TASK DESCRIPTION
Reproduce, word for word, the part of the green-wood post between "I will say this, though" and "my mini adventure!", inclusive.

I will say this, though - it starts splitting along its ray lines at the ends almost immediately. I didn't have any sealer when I started, but got some Rockler Green Wood End Grain Sealer a day or two later and immediately covered every cut I'd made in globs of it. Just awhile ago tonight I ordered a 2-gallon pail of Anchorseal straight from the source, as I'm starting to really find trees and large branches now. It's become a fun hunt in this urban sprawl.

In part 3 of this 3-series promise, I will reveal something I turned with a 3" diameter chunk of one of the branches of this thing. The turning is simple - I'm very inexperienced, on a very tiny machinist mill - but the wood is gorgeous inside. More later, and thanks for reading along with my mini adventure!

There are several more pics hidden in the flickr set

Oh, and btw, a moment of silence for my little Rockler Japanese pull saw, which could not cope in the field with the enormous strains of the heavy, wet wood. It bound constantly, even on the pull stroke, and though it occasionally helped a little, even bending the limb in different ways to try to 'open' the cut around the blade just didn't help. I think the wet wood swelled as I cut, pinching the blade. The blade is now quite kinked, even though it's hard to see in this shot. It's replaceable, but with such a little saw, it's almost like throwing the whole thing away to put in a new blade. Ah well… it was all I had in the way of hand saws on that impetuous night of a week ago.

MATERIAL SHOWN

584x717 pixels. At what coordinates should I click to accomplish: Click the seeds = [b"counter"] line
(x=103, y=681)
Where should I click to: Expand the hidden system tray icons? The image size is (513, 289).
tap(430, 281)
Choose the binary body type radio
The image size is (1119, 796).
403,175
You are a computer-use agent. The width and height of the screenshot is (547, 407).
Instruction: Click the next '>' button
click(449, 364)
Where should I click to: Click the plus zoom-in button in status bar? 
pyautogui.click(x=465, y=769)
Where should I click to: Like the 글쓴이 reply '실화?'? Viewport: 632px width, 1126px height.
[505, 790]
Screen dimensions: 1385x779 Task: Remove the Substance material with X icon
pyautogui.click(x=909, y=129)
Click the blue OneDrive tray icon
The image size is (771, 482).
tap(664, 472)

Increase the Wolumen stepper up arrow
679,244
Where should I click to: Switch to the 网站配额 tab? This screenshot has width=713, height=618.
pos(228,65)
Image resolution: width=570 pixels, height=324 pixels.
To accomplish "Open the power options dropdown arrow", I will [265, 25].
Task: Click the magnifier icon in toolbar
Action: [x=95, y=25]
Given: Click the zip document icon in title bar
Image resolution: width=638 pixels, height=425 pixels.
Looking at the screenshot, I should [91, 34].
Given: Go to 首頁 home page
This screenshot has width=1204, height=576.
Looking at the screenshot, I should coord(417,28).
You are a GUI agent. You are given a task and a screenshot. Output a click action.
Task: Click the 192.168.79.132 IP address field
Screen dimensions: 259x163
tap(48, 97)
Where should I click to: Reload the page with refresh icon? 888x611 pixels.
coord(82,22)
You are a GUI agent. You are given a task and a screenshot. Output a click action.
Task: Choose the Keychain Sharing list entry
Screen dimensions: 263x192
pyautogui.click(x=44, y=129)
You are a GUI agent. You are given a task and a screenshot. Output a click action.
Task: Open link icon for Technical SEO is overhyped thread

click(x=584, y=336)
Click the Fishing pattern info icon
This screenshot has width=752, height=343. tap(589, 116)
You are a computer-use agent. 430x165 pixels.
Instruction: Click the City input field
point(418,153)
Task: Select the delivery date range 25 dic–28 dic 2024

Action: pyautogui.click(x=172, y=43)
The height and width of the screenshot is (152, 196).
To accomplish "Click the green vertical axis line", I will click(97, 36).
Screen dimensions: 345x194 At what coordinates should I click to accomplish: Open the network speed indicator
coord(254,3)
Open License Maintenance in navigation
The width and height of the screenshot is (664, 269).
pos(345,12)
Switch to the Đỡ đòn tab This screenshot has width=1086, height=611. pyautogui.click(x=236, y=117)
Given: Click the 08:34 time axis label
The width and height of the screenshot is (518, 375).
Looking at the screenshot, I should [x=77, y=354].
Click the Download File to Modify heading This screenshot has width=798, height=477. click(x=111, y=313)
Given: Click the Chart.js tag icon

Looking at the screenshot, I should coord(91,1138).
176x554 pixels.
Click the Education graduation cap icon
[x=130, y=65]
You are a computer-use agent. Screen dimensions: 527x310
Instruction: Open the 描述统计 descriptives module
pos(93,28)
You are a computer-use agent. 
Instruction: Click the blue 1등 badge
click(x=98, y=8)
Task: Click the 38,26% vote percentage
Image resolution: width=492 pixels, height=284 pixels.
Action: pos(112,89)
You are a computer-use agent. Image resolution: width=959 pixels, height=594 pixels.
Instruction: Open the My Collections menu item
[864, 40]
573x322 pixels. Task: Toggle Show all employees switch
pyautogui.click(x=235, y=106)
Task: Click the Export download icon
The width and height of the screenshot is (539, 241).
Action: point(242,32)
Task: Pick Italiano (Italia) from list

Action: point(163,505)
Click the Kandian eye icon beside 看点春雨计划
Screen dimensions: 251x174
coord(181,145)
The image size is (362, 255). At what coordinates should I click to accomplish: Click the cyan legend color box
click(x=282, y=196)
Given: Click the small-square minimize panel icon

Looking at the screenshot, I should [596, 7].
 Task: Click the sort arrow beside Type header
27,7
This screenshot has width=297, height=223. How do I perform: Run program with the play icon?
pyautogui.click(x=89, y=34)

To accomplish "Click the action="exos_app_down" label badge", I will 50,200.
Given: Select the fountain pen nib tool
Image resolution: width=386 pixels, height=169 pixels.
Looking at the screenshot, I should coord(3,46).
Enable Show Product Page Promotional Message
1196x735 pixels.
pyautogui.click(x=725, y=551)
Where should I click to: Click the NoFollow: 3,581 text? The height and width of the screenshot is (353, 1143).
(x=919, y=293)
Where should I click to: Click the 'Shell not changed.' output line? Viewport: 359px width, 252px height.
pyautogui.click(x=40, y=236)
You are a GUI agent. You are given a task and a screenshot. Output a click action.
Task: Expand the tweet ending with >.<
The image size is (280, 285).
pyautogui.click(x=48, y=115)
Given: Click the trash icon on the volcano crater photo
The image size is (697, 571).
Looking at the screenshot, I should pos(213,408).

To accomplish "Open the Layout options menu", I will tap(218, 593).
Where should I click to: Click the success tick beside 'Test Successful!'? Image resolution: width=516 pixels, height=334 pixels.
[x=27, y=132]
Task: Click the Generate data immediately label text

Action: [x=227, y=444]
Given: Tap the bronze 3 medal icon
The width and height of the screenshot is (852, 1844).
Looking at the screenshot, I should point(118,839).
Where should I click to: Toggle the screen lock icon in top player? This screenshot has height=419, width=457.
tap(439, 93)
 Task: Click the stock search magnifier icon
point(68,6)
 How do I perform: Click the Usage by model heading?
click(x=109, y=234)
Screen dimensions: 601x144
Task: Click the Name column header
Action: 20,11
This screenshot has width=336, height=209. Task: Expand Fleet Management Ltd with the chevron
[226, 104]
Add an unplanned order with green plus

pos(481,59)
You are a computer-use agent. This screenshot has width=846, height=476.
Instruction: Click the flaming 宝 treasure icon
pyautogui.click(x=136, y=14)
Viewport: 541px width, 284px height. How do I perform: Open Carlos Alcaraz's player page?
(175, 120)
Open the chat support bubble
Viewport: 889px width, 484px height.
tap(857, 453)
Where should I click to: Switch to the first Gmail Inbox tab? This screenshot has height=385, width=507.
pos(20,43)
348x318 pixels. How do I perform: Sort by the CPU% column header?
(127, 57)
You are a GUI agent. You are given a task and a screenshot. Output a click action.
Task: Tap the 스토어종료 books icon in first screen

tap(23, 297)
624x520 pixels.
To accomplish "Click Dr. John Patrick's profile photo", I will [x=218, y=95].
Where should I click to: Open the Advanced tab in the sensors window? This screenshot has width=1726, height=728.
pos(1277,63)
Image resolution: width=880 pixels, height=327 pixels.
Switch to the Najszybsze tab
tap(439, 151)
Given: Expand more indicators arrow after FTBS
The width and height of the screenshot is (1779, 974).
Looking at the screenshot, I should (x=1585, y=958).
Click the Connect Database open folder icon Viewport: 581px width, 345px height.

ANSWER TO THE EXERCISE
I will say this, though - it starts splitting along its ray lines at the ends almost immediately. I didn't have any sealer when I started, but got some Rockler Green Wood End Grain Sealer a day or two later and immediately covered every cut I'd made in globs of it. Just awhile ago tonight I ordered a 2-gallon pail of Anchorseal straight from the source, as I'm starting to really find trees and large branches now. It's become a fun hunt in this urban sprawl.

In part 3 of this 3-series promise, I will reveal something I turned with a 3" diameter chunk of one of the branches of this thing. The turning is simple - I'm very inexperienced, on a very tiny machinist mill - but the wood is gorgeous inside. More later, and thanks for reading along with my mini adventure!